[Records from a collection]
::::::::

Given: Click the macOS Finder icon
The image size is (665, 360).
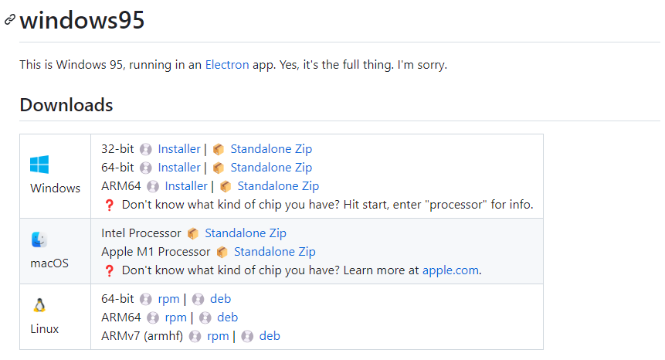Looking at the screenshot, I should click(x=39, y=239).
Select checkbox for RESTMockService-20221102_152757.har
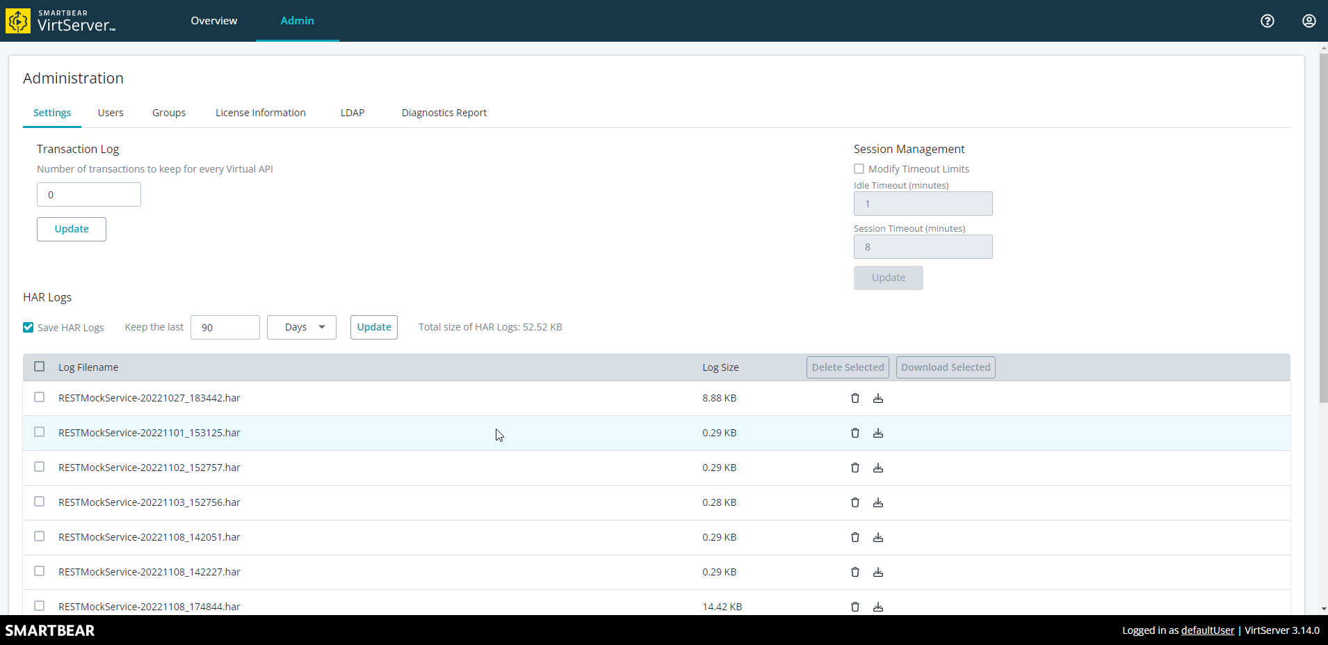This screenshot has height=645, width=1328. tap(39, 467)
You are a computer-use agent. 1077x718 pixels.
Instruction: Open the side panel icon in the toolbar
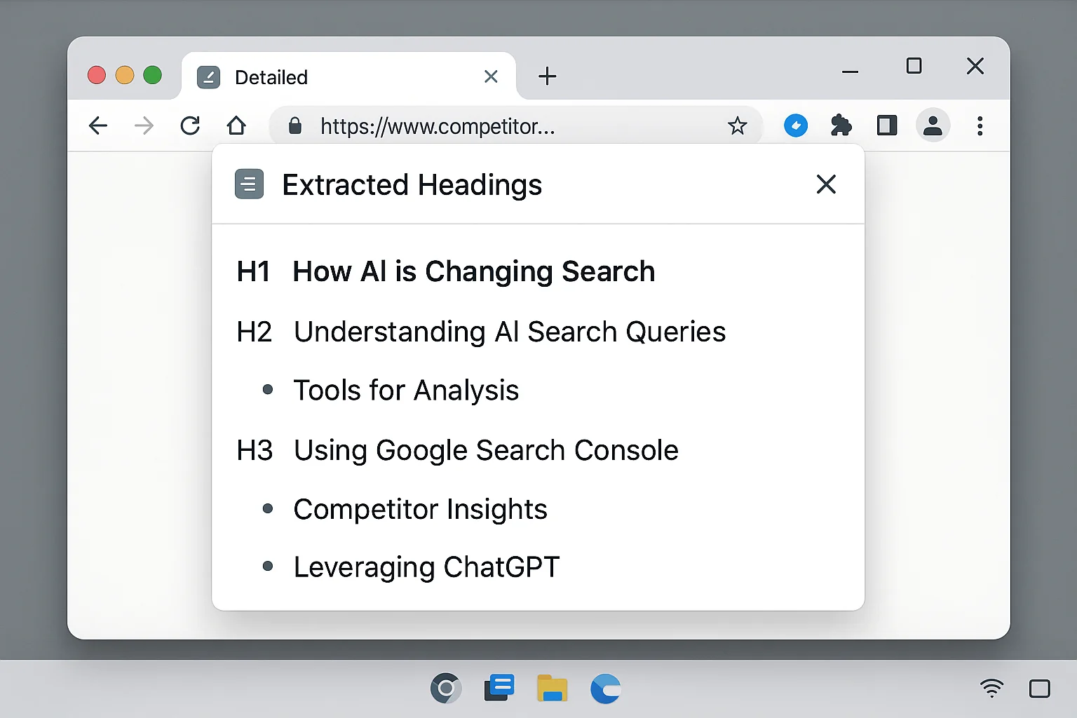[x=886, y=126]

::::::::

§ **Written exercise**
Lay out the listing as a two-column CSV with the columns "request" and "response", running from the line with "You are a computer-use" through the end of the listing. Give one row per request, put each text and its answer in a single quoted field with line breaks turned into spaces, and leave the pictures out.

§ **Exercise answer**
request,response
"You are a computer-use agent. 1077x718 pixels. Instruction: Open the side panel icon in the toolbar","[x=886, y=126]"